Exercise description: Set down precisely the lines from the line with "The width and height of the screenshot is (1060, 1148)." through the end of the material, inclusive, and no pictures.
—————
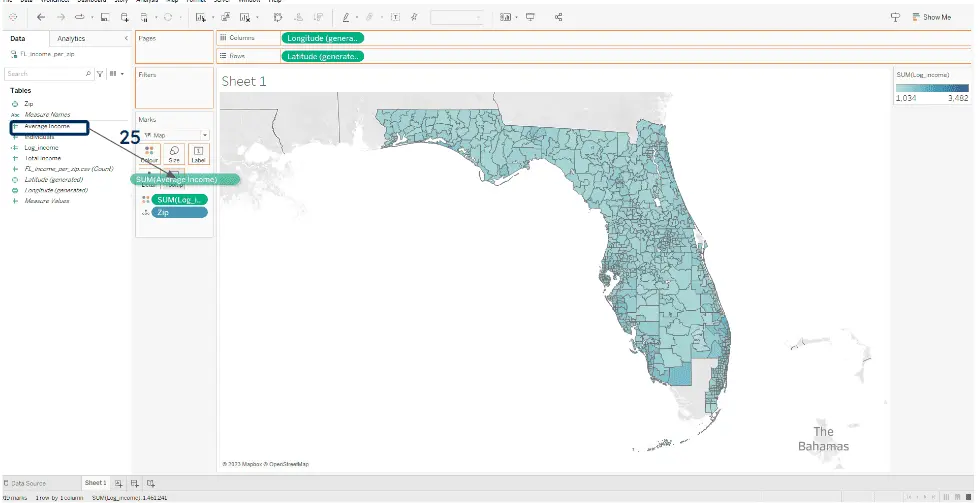Switch to the Analytics tab
Screen dimensions: 978x503
71,38
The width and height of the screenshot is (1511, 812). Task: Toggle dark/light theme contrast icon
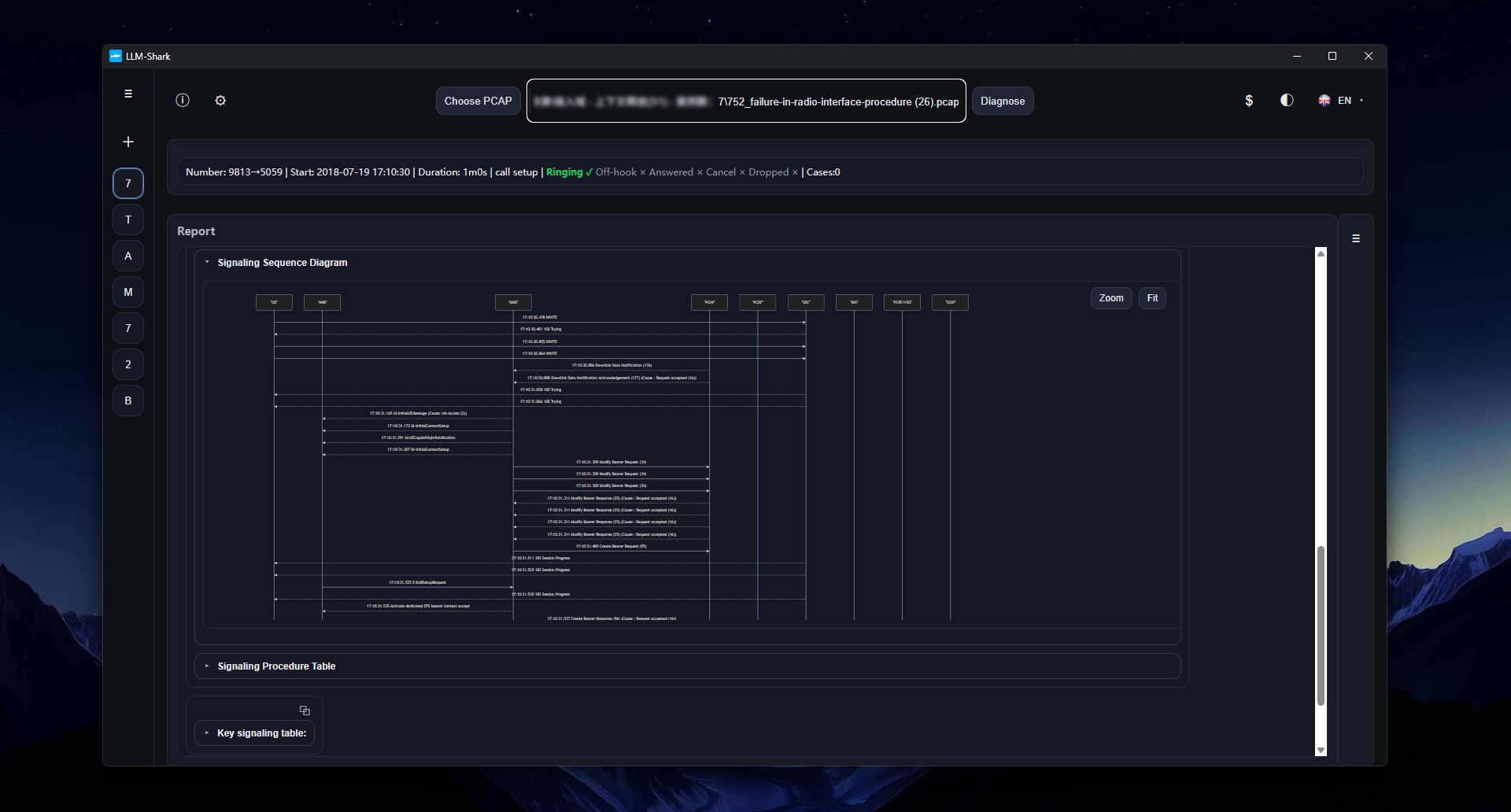[x=1287, y=100]
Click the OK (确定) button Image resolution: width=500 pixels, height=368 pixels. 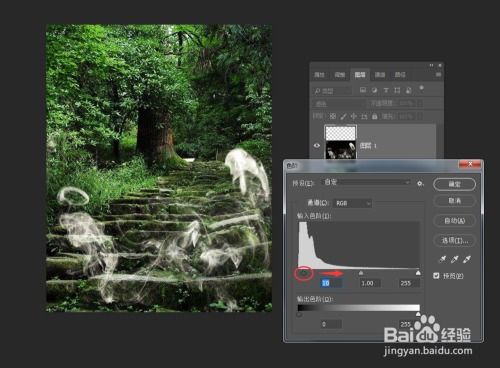[x=454, y=184]
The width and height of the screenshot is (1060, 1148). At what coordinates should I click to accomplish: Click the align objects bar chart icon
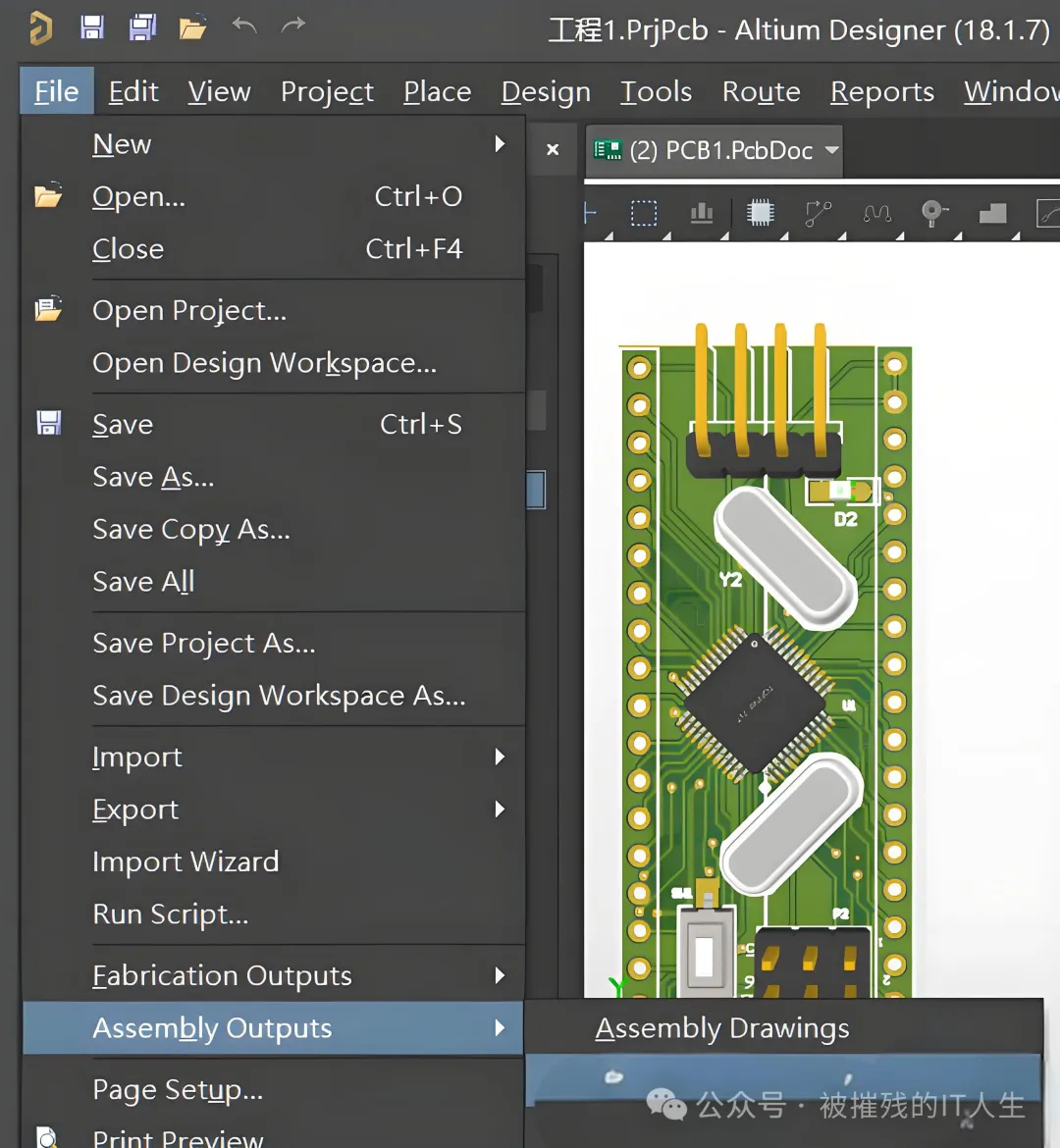[x=702, y=213]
—————
Output of the exercise:
The width and height of the screenshot is (1060, 1148). At what coordinates should I click to accomplish: Click the align objects bar chart icon
[x=702, y=213]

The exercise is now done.